(Saved data entries)
= = =
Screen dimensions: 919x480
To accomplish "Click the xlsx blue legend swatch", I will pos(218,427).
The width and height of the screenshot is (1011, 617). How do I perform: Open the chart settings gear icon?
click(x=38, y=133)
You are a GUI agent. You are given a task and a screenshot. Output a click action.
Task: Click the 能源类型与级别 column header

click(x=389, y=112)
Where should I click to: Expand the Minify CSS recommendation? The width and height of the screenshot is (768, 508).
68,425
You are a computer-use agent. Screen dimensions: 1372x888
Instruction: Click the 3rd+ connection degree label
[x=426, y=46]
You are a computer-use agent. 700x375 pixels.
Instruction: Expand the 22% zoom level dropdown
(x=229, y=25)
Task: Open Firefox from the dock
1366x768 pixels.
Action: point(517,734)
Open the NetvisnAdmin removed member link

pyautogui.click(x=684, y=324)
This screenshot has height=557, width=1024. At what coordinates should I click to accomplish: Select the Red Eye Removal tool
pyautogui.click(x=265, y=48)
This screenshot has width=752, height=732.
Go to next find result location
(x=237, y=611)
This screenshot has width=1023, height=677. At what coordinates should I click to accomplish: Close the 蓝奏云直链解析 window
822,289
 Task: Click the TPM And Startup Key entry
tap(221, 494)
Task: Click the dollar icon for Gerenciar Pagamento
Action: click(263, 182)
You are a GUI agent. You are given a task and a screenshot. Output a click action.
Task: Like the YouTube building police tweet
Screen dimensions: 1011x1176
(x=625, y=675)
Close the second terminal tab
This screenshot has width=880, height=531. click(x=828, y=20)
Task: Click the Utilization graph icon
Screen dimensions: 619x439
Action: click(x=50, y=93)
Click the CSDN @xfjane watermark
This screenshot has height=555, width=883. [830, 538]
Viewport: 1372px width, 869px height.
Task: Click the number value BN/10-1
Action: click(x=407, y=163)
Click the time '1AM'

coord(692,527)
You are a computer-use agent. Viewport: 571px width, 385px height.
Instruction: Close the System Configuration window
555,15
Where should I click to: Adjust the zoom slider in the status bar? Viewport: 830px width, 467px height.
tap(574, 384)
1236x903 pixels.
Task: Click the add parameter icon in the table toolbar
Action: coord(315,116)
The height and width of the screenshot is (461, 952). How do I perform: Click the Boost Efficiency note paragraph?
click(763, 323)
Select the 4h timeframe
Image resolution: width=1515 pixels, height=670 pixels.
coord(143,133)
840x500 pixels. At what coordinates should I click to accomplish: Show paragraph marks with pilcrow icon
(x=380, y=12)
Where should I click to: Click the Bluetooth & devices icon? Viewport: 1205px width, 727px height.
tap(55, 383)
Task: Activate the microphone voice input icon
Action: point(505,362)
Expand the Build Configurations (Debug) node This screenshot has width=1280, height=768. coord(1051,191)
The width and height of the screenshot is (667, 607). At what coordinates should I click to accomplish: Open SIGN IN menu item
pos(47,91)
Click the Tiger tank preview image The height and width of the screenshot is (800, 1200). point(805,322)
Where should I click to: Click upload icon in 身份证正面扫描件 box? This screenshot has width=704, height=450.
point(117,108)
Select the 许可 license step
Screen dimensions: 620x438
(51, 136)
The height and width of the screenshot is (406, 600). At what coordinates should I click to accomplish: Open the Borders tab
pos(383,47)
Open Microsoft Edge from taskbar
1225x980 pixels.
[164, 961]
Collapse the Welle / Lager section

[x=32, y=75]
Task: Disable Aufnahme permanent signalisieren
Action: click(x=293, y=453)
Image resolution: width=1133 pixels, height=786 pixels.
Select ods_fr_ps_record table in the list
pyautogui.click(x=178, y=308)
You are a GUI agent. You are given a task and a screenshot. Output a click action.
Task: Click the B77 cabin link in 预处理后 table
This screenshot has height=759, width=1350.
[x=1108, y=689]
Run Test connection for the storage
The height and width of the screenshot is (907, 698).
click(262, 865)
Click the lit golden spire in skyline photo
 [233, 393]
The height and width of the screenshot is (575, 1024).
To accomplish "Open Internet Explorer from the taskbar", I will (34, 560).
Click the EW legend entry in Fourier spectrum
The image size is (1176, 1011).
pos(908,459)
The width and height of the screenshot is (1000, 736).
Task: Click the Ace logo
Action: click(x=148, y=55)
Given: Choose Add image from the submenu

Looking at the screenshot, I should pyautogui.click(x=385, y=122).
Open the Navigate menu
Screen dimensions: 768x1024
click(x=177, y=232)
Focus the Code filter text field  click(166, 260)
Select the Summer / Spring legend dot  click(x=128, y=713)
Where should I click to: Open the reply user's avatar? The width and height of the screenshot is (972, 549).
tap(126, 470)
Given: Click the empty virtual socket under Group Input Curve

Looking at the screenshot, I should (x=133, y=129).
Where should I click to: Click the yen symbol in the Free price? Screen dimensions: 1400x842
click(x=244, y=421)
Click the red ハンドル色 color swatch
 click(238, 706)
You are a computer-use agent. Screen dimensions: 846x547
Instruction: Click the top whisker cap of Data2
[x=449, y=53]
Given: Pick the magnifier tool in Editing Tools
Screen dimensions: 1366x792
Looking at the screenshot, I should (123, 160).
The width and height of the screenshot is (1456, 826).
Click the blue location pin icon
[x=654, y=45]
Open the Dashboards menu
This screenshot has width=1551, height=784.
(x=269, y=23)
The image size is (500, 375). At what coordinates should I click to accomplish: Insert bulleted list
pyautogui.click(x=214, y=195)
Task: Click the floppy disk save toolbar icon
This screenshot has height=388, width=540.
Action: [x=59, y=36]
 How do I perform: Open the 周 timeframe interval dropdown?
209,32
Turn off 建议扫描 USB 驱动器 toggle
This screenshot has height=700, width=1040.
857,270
= = =
> _Problem to solve_
Produce only the lines from the line containing "The width and height of the screenshot is (667, 607)." through the line containing "Focus the Code", inclusive of both, exactly as they stand in the entries above.

> _Output_
The width and height of the screenshot is (667, 607). At what coordinates should I click to accomplish: Open SIGN IN menu item
pos(47,91)
Click the Tiger tank preview image The height and width of the screenshot is (800, 1200). point(805,322)
Where should I click to: Click upload icon in 身份证正面扫描件 box? This screenshot has width=704, height=450.
point(117,108)
Select the 许可 license step
Screen dimensions: 620x438
(51, 136)
The height and width of the screenshot is (406, 600). At what coordinates should I click to accomplish: Open the Borders tab
pos(383,47)
Open Microsoft Edge from taskbar
1225x980 pixels.
[164, 961]
Collapse the Welle / Lager section

[x=32, y=75]
Task: Disable Aufnahme permanent signalisieren
Action: click(x=293, y=453)
Image resolution: width=1133 pixels, height=786 pixels.
Select ods_fr_ps_record table in the list
pyautogui.click(x=178, y=308)
You are a GUI agent. You are given a task and a screenshot. Output a click action.
Task: Click the B77 cabin link in 预处理后 table
This screenshot has height=759, width=1350.
[x=1108, y=689]
Run Test connection for the storage
The height and width of the screenshot is (907, 698).
click(262, 865)
Click the lit golden spire in skyline photo
 [233, 393]
The height and width of the screenshot is (575, 1024).
To accomplish "Open Internet Explorer from the taskbar", I will (34, 560).
Click the EW legend entry in Fourier spectrum
The image size is (1176, 1011).
pos(908,459)
The width and height of the screenshot is (1000, 736).
Task: Click the Ace logo
Action: click(x=148, y=55)
Given: Choose Add image from the submenu

Looking at the screenshot, I should pyautogui.click(x=385, y=122).
Open the Navigate menu
Screen dimensions: 768x1024
click(x=177, y=232)
Focus the Code filter text field  click(166, 260)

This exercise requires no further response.